(左图为桂林榕湖畔的唐景崧铜像)
郭德纲在许多段子里都有得脚气私人的包袱,大多数人都一笑了之。其实因脚气送命的,确有其人,胡适的父亲胡铁花便是一例。
甲午战争次年,中日议和,割让台湾。当时胡铁花任台东直隶州知州,兼统镇海后军各营。胡适在《四十自述》里提到,1895年4月,“我父亲在台东办后山的防务,电报已不通,饷源已断绝。那时他已得脚气病,左脚已不能行动。他守到闰五月初三日,始离开后山。到安平时,刘永福苦苦留他帮忙,不肯放行。到六月廿五日,他双脚都不能动了。七月初三日他死在厦门,成为东亚第一个民主国的第一个牺牲者!”

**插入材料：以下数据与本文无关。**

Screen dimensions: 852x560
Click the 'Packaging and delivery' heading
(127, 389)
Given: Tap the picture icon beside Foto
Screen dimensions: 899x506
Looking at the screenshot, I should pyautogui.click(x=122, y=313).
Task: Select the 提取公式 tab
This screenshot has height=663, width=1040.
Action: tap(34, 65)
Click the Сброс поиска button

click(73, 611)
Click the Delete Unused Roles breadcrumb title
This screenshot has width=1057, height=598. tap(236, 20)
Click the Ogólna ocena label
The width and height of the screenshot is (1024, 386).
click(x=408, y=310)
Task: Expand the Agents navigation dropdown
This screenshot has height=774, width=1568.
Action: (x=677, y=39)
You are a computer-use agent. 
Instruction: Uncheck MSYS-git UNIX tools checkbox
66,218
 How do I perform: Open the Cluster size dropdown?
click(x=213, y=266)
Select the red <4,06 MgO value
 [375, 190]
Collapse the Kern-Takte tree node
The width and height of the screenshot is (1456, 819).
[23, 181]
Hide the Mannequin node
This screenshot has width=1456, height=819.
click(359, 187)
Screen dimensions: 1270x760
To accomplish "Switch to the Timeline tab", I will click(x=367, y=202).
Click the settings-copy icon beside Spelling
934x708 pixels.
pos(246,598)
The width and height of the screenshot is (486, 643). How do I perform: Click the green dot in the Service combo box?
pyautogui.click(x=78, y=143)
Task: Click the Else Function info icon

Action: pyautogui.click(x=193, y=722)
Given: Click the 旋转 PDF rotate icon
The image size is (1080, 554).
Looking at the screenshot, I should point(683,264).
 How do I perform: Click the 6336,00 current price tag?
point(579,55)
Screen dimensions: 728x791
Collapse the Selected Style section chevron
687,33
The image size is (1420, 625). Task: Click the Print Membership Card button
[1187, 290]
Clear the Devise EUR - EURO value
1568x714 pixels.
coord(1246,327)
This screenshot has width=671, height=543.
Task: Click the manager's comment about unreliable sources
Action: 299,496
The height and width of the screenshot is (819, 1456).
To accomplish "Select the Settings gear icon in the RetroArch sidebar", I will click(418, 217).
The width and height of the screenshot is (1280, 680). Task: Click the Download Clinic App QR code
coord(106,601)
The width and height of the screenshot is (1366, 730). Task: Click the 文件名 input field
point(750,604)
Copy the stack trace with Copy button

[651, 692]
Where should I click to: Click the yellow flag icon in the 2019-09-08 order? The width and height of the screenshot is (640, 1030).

不知当时的脚气是否与现在的脚气是一回事,但胡适在这里称胡铁花是“东亚第一个民主国的第一个牺牲者”,却颇有意思。同样在《四十自述》里,胡适简单记述了割让台湾后岛内的政局变化:“那年四月,中日和议成,把台湾割让给日本。台湾绅民反对割台,要求巡抚唐景崧坚守。唐景崧请西洋各国出来干涉,各国不允。台人公请唐为台湾民主国大总统,帮办军务刘永福为主军大总统。”
唐景崧的功过,后人评说不一,但至少在保台抗日这个问题上,他的立场是坚定的,只是做法也许有所不妥,在奏请清廷不割让台湾未果的情况下,也未必就只有成立台湾民主国一条路。
《清史稿·唐景崧刘永福列传》对唐着墨不多,简述了台湾自刘铭传后,到唐景崧手里,因为唐与刘永福“积不相能”,以至于“将领多离心,兵浸骄不可制”。关于胡适口中所说的东亚第一个民主国的全过程,《清史稿·唐景崧刘永福列传》记录:“割台议起,主事邱逢甲建议自主,台民争赞之。乃建“民国”,设议院,推景崧为总统。和议成,抗疏援赎辽先例,请免割,不报,命内渡。台民愤,乃决自主,制蓝旗,上印绶於景崧,鼓吹前导,绅民数千人诣抚署。景崧朝服出,望阙谢罪,旋北面受任,大哭而入。电告中外,有“遥奉正朔,永作屏籓”语,置内部、外部、军部以下各大臣。命陈季同介法人求各国承认,无应者。无何,日军攻基隆,分统李文忠败溃。景崧命黄义德顿八堵,遽驰归,诡言狮球岭已失,八堵不能军,且日人悬金六十万购总统头,故还防内乱,景崧不敢诘也。是夜,义德所部譁变。平旦,日军果占狮球岭,溃兵争入城,城中大惊扰乱,客勇、土勇互仇杀,尸遍地。总统府火发,景崧微服挈子遁,附英轮至厦门,时立国方七日也。”
从这段记述看,唐景崧建立民国,并非出于不臣之心,实属无奈。那位主张自主的主事丘逢甲,是晚清民国年间赫赫有名的诗人,1895年割了台湾,丘逢甲鼓动唐景崧成立台湾民主国,七日即亡国,台湾沦陷,1896年,丘逢甲写下了“春愁难遣强看山,往事心惊泪欲潸。四百万人同一哭,去年今日割台湾。”的著名诗篇。
尽管唐景崧无不臣之心,建国日还“朝服出,望阙谢罪,旋北面受任,大哭而入”,并宣布“遥奉正朔,永作屏籓”,但造反独立的事实是存在的。清廷对唐景崧的处理倒也有趣,并未以谋反问罪,而是问了个抗旨的罪,免职发回原籍,也算是对他抗日爱国心情的一种体谅。
《清史稿》在唐的列传后“论曰”:“甲午议和,遽许割让,天下莫不同愤焉。台民奋起,拥景崧为总统,建号永清,此实国民自主之始,七日遽亡。”胡适所说“东亚第一个民主国”,也不算完全没有根据,但为这个短命的民主国而牺牲的,第一个却肯定不是胡铁花了,台湾沦陷时,岛内义军,已牺牲大半了。